The Kenya Capital Markets Authority has prepared corporate governance guidelines protecting minority shareholders from any adverse actions by the controlling shareholders, acting either directly or indirectly.

According to the revised guidelines (2015), all shareholders have a right to a secure method of transfer and registration of ownership of their shares and during this process the boards of companies should ensure that all shareholders, including minority and foreign shareholders are treated in an equitable manner.

According to the guidelines company boards should recognise, respect and protect the rights of shareholders.

“There should be shareholder participation in major decisions. The board should, therefore, provide the shareholders with information on matters that include, but are not limited to, major disposal of the Company’s assets, restructuring, takeovers, mergers, acquisitions or reorganisation,” say the CMA guidelines, adding:

“Shareholder rights and investor protection are key factors to consider when determining the ability of companies to raise the capital they need to grow, innovate, diversify and compete effectively. If the legal and governance framework does not provide such protection, investors may be reluctant to invest unless they become the controlling shareholders. It is critical that the governance framework ensures the equitable treatment of all shareholders, including the minority.”

Last year, East African Community member states agreed on rules that give minority shareholders powers to reject hostile takeovers.
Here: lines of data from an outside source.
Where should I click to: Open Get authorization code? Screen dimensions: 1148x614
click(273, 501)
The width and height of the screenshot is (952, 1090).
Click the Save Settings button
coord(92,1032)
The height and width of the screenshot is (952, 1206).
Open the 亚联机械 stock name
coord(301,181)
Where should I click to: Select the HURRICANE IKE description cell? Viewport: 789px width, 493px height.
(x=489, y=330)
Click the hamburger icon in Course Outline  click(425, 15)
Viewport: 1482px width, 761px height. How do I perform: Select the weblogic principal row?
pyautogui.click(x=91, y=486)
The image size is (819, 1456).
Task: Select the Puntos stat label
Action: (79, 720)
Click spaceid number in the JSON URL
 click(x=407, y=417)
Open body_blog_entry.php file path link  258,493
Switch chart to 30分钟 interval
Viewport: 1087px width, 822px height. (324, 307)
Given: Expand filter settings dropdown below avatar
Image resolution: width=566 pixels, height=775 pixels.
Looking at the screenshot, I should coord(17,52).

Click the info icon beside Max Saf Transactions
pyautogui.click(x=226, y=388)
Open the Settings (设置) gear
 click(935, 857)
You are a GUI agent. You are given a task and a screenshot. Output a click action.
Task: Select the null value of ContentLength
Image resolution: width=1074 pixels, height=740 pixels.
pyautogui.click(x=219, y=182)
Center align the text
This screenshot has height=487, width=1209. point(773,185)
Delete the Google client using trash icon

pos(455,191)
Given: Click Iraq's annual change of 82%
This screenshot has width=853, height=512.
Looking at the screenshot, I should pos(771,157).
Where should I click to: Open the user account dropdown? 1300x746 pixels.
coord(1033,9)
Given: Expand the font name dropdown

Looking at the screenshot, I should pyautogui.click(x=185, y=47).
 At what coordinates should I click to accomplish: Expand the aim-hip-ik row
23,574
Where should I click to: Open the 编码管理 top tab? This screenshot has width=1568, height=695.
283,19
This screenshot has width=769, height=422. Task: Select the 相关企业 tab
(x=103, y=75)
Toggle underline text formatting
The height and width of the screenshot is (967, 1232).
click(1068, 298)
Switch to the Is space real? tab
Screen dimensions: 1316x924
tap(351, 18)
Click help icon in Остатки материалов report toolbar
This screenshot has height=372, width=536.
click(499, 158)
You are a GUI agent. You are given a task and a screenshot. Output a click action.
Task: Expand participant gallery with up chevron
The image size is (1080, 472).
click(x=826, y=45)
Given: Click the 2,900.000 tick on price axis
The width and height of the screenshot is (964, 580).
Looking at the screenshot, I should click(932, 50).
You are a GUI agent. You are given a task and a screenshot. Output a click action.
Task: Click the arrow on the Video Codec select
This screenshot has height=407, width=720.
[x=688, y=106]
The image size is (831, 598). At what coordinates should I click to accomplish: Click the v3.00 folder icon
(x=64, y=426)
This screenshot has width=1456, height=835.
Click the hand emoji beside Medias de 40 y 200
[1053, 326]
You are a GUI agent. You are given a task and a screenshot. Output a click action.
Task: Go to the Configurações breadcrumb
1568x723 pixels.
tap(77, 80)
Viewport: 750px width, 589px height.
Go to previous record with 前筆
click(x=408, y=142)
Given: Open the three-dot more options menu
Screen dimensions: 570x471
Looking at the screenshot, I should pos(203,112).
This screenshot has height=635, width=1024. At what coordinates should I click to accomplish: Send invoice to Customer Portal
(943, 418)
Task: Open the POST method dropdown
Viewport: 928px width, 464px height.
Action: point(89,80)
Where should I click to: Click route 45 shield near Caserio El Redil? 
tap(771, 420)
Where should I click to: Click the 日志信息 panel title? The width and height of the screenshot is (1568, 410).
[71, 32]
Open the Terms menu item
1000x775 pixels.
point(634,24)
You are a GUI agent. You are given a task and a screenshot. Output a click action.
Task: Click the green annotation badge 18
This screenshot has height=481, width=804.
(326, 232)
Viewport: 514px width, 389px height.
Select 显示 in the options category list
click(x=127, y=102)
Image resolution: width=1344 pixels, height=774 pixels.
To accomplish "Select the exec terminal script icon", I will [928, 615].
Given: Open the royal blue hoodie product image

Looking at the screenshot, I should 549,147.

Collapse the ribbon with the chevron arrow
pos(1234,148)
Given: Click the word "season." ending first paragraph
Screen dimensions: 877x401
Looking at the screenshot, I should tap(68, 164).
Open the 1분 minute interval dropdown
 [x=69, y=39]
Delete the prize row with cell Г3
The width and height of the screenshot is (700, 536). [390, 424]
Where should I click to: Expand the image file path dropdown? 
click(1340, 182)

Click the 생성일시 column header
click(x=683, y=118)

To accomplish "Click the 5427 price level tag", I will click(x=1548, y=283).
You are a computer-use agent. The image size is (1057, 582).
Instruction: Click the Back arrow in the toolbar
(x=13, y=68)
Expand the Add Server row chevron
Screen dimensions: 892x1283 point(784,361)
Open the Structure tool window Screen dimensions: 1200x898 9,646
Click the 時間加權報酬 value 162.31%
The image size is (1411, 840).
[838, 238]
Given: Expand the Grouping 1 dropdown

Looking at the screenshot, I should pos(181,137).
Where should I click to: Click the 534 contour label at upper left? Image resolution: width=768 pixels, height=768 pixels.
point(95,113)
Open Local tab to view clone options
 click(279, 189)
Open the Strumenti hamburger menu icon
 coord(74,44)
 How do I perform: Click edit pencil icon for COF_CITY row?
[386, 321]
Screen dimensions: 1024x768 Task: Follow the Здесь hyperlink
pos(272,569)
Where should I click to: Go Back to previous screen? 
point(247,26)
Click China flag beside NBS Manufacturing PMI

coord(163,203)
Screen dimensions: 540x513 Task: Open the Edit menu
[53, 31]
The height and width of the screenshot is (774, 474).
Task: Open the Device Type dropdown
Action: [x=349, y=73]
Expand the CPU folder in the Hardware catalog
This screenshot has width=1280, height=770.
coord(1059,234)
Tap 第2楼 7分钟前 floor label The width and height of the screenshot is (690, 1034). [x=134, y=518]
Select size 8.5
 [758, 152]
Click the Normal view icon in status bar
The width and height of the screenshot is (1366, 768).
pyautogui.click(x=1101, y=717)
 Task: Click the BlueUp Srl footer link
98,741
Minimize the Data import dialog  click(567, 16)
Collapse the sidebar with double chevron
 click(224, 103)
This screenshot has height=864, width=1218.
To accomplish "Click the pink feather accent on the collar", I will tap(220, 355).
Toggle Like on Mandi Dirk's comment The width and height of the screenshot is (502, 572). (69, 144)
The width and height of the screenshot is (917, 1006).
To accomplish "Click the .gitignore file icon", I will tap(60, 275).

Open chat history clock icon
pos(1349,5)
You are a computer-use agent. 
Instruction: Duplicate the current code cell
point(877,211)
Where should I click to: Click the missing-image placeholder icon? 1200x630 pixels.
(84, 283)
The states have up to October this year to pass and ratify laws to cement regulations that will allow minority shareholders owning less than 50 per cent of the total shares of companies challenge decisions on mergers and acquisitions taken by majority shareholders.

The directives were gazetted in October last year.

“The objective of this directive is to establish minimum guidelines for the conduct of takeover bids and mergers and ensure an adequate level of protection for holders of securities throughout the Community,” said Dr Haji Ali Kirunda Kivejinja, Chairperson of the Council of Ministers and Uganda’s Minister for East African Affairs.

'Oppressive' conduct

According to the directive, all shareholders holding the same class of shares in a company shall be treated equally and the boards of these companies will be required to give all shareholders equal chance to decide on the merits of a takeover bid.

“The board of an offeree company (company selling the shares) shall act in the interests of the company as a whole and shall not deny the holders of securities the opportunity to decide on the merits of the bid,” said Dr Kivejinja.

According to the EAC gazette Notice dated October 27, 2017, the partner states would be required to ensure that the interest of minority shareholders in listed firms is protected.

Currently, minority shareholders find it difficult to protect themselves against the “oppressive” conduct of majority shareholders since the latter have an advantage in annual general meetings where key decisions are made by the majority.

In Kenya, minority shareholders at auto dealer Cooper Motors Corporation lost their investment in 2011 due to unethical business practices by major shareholders.

In 2012, major shareholders of the oil marketer Kenolkobil entered into a deal to sell their shares to a Swiss petroleum firm, Puma Energy against the wishes of the minority shareholders.